The Royal Canadian Mounted Police said Saturday that during rescue and evacuation efforts on Friday in the High River area, approximately 800 people were evacuated by helicopter along with 100-200 people rescued by various water craft.
Ed Mailhot, a volunteer in High River, was working to build a database of registered evacuees and those who are looking for them. Cellphone service was not restored until late Friday.
"There are a lot of loved ones out there that people can't find, or they don't know where they are," he said. "It's still chaos."
Alberta Premier Alison Redford has warned that communities downstream of Calgary have not yet felt the full force of the floodwaters. Medicine Hat, downstream from Calgary, was under a mandatory evacuation order affecting 10,000 residents.

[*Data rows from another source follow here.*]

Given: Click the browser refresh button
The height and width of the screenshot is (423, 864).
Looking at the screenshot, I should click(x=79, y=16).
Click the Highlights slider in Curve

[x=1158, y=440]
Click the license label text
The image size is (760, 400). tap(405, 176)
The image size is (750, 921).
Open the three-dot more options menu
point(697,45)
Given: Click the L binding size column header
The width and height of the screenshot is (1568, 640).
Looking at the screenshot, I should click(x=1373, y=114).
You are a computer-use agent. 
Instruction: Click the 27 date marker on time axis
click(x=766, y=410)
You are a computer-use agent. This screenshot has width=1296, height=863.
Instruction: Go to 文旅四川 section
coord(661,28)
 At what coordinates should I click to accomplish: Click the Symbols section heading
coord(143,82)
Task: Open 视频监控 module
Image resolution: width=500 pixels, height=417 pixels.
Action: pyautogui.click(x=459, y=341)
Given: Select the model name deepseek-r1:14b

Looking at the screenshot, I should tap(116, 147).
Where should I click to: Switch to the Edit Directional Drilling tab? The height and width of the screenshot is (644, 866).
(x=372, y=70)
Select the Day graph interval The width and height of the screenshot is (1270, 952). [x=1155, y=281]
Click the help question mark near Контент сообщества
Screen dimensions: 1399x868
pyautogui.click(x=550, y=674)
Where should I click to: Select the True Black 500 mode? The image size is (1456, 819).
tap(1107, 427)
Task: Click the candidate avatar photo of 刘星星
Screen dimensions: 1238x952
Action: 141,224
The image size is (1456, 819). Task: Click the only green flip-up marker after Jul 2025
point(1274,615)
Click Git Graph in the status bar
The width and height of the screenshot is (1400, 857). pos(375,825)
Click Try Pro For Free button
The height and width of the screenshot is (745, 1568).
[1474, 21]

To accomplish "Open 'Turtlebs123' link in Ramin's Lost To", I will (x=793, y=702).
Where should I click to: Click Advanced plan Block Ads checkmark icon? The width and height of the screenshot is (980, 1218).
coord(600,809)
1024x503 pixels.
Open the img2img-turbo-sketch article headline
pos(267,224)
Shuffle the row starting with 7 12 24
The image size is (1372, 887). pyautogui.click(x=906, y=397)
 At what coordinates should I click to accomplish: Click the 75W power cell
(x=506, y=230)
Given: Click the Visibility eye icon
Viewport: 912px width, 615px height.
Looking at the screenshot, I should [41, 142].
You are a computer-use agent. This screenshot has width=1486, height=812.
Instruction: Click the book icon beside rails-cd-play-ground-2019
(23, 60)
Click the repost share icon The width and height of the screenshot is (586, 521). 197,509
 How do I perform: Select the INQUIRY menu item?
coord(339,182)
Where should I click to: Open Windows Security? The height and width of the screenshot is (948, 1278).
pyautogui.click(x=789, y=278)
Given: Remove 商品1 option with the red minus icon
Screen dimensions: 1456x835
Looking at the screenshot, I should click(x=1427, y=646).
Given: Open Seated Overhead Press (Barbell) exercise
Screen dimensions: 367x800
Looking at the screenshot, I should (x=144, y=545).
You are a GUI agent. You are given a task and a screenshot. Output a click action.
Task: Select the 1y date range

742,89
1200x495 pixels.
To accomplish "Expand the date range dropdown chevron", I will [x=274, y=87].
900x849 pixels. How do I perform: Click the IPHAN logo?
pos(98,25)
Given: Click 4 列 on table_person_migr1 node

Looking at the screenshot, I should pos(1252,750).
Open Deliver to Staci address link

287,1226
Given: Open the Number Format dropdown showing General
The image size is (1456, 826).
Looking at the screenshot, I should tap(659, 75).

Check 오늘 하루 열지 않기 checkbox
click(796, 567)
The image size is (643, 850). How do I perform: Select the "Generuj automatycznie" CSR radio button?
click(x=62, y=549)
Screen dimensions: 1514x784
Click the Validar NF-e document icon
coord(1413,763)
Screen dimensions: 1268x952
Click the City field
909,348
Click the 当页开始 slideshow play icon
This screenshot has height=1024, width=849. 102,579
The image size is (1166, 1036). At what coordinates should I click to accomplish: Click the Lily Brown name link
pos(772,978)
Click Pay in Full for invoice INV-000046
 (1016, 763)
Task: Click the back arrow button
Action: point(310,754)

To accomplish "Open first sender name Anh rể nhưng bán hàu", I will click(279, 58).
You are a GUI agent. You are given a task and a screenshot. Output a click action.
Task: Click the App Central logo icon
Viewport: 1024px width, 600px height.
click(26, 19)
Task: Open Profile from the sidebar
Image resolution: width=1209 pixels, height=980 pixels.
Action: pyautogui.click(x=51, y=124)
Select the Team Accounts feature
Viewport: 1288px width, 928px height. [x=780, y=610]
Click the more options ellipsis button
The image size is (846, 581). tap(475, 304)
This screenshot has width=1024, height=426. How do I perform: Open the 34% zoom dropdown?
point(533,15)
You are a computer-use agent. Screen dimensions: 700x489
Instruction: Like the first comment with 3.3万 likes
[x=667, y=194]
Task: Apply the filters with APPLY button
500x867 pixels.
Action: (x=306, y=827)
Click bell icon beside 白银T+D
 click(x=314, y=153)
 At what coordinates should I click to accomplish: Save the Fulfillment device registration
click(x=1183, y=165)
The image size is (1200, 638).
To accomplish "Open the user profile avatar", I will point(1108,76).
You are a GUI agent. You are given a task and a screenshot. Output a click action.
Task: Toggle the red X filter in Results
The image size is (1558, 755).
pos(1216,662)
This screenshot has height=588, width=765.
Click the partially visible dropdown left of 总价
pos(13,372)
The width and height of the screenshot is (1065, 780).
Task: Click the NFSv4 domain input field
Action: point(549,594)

As the sun rose in Calgary on Saturday morning it wasn't raining. Burrell said some of the 75,000 flood evacuees from more than 24 neighborhoods will be allowed back into their homes. He said the goal is to allow people from portions of six communities back into their homes on Saturday. Residents of a neighborhood in one of those communities - the high ground portion of Discovery Ridge -have already been allowed back.
About 1,500 people in Calgary went to emergency shelters during the flooding, while the rest of those evacuated found shelter with family or friends, Nenshi said. Schools and courts were closed Friday. Transit service in the city's core was shut down.
Dale McMaster, executive vice president of ENMAX, Calgary's power company, said Saturday that at least 30,000 customers remain without power.
Calgary's mayor said the downtown area remained off limits and employers will have to make arrangements to have staff work remotely until at least the middle of the week.
"It is extremely unlikely that people will be able to return to those buildings before the middle of next week," Nenshi said.
Prime Minister Stephen Harper, a Calgary resident, said he never imagined there would be a flood of this magnitude in this part of Canada.
The Conservative Party said Saturday that it has postponed its federal policy convention which was scheduled to begin Thursday at the Telus Convention Centre in downtown Calgary because of the floods.
"There are neighborhoods under water, so there is a lot of work we have to do to rebuild," said Michelle Rempel, a member of Parliament for Calgary Center. "Postponing the convention is the right thing to do for the people of Calgary."
Calgary, a city of more than a million people that hosted the 1988 Winter Olympics, is the center of Canada's oil industry.
About 350,000 people work in downtown Calgary on a typical day. However, officials said very few people had to be moved out, since many heeded warnings and did not go to work Friday.
A spokesman for Canada's defense minister said 1,300 soldiers from a base in Edmonton were being deployed to the flood zone.
The Mounties added that approximately 200 additional Royal Canadian Mounted Police personnel were deployed Saturday from other parts of Alberta to assist with evacuation, rescue, traffic safety and security operations,
Calgary was not alone in its weather-related woes.
Efforts were under way Saturday to move more than 2,000 people from their homes in a flood-prone part of northeastern Saskatchewan because of rising water levels.